──────── Текстовый фрагмент

Появление сказок в печати сразу вызвало нападки: Никола Буало написал эпиграмму (1693) на «Ослиную Шкуру» Перро, упрекая ее в «образцовой скучности»; Дюфрени да ла Ривьер спародировал в комедии «Феи, или Сказки матушки Гусыни» (1697) избитые волшебные мотивы, обращение к «низкой», народной культуре, разговорному стилю; его поддержал Данкур комедией «Феи» (1699). Полемический трактат «Беседы о волшебных сказках и других нынешних сочинениях, призванные уберечь от дурного вкуса» (1699) выпустил аббат Пьер де Вилье.
Авторы выступили в защиту избранного ими жанра в предуведомлениях, посвящениях и посланиях. Для обретения прав литературного «гражданства» сказке надо было найти хорошую родословную: д'Онуа ссылалась на восточную традицию, Леритье — на произведения трубадуров, Перро обращался к античности, но при этом доказывал, что «сказки, сочиненные нашими предками для своих детей», хотя и менее изящны, но зато более нравственны. Для маститого академика новый жанр — очередной аргумент в споре о древних и новых, доказывающий превосходство национальной культуры. Он предлагал черпать волшебные элементы из фольклора, отказаться от античной мифологии, осмеянной им в «Параллели между древними и новыми» (1688–1697).

────────────────
──────── Исходные данные

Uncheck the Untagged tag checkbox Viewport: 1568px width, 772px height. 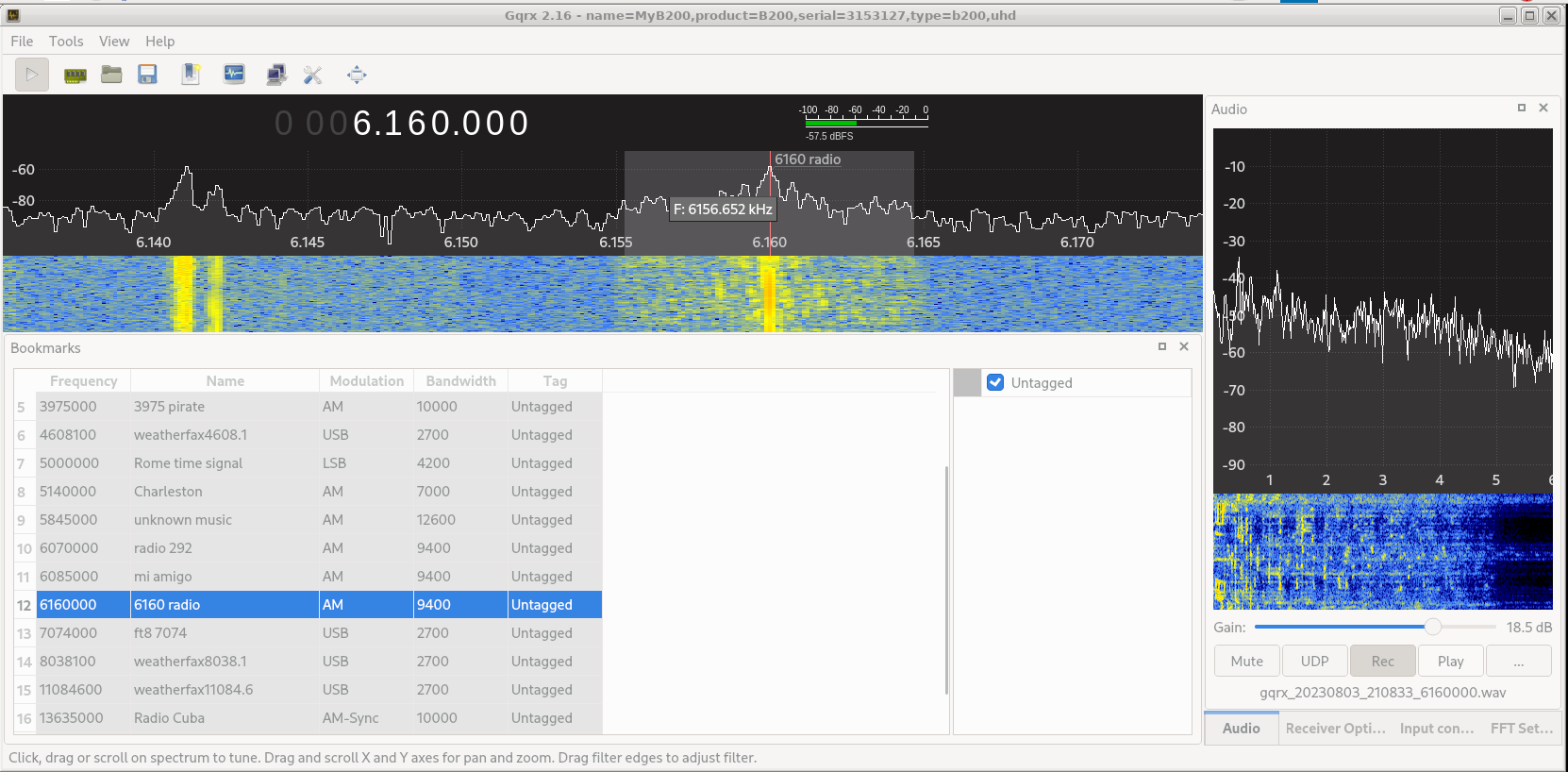pos(995,382)
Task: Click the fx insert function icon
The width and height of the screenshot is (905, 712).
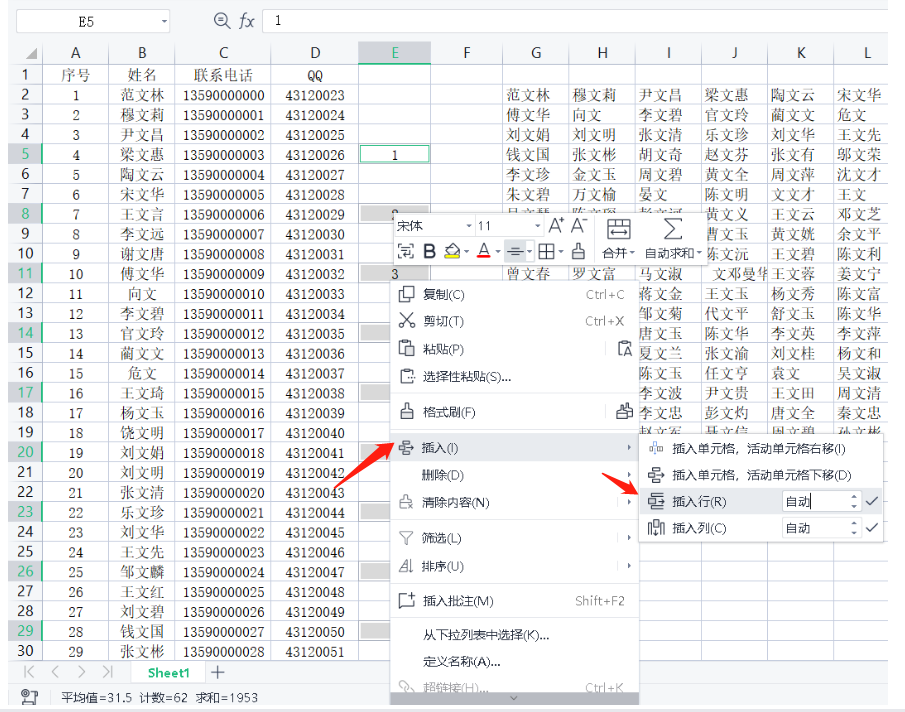Action: click(247, 21)
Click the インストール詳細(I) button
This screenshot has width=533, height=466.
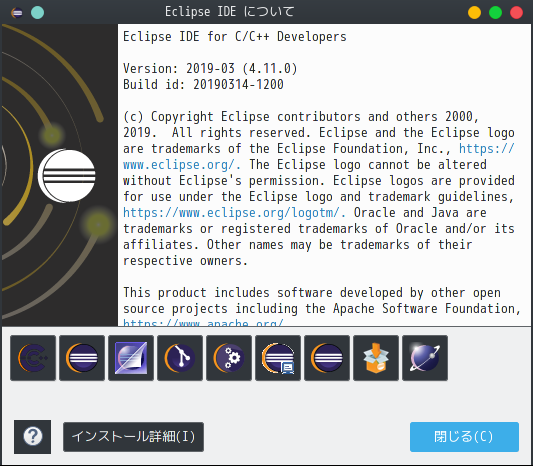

────────────────

**Поставленная задача:**
Продолжите текст о спорах вокруг французских литературных сказок конца XVII века, начав сразу после его последнего предложения.

**Итоговый результат:**
Прозаические сказки Перро, в отличие от изящно-ироничных стихотворных, действительно близки народной традиции, они написаны чуть-чуть стилизованным архаичным языком, в них возрождаются древние мифологические мотивы. Д'Онуа в некоторых сказках («Златокудрая красавица», «Принцесса Розетта», «Добрая мышка») также имитирует «благородную простоту» фольклорного повествования. Но большая часть сказок конца XVII — начала XVIII века выдержана в иной, «литературной» стилистике — той же, что и романы того времени. И хотя добрая половина их написана на фольклорные сюжеты, [3]непосредственным источником их зачастую оказываются сборники Страпаролы и Базиле. Поэтому приходится осторожно относиться к заверениям писательниц, что они лишь «вышивали по народной канве». Так, хотя Леритье де Виландон утверждает в послесловии к сказке «Ловкая принцесса», что ей сотни раз рассказывала ее гувернантка, сюжет заимствован из «Пентамерона» Базиле.
Ссылки на моральность, полезность сказок для воспитания детей постоянно возникают в конце XVIII века — жанр отстаивает свое общественное предназначение. Лишь в XVIII столетии, когда существенно изменились и сказки и их аудитория, аббат Прево в предисловии к сборнику Катрин Линто «Три новые волшебные сказки» (1735) смог защитить право «приятных вымыслов» на существование их безвредностью, а Маргарита Любер — заявить, что они призваны развлекать, а не наставлять («Сухой и черный», 1743, предисловие).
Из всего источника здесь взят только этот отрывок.